THE TASK: Word for word, restate the records that appear below.

═══ DATA FOR PROCESSING

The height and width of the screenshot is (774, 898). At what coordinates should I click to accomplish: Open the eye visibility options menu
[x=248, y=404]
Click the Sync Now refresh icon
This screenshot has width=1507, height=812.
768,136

══════

WRITTEN SOLUTION:
The height and width of the screenshot is (774, 898). At what coordinates should I click to accomplish: Open the eye visibility options menu
[x=248, y=404]
Click the Sync Now refresh icon
This screenshot has width=1507, height=812.
768,136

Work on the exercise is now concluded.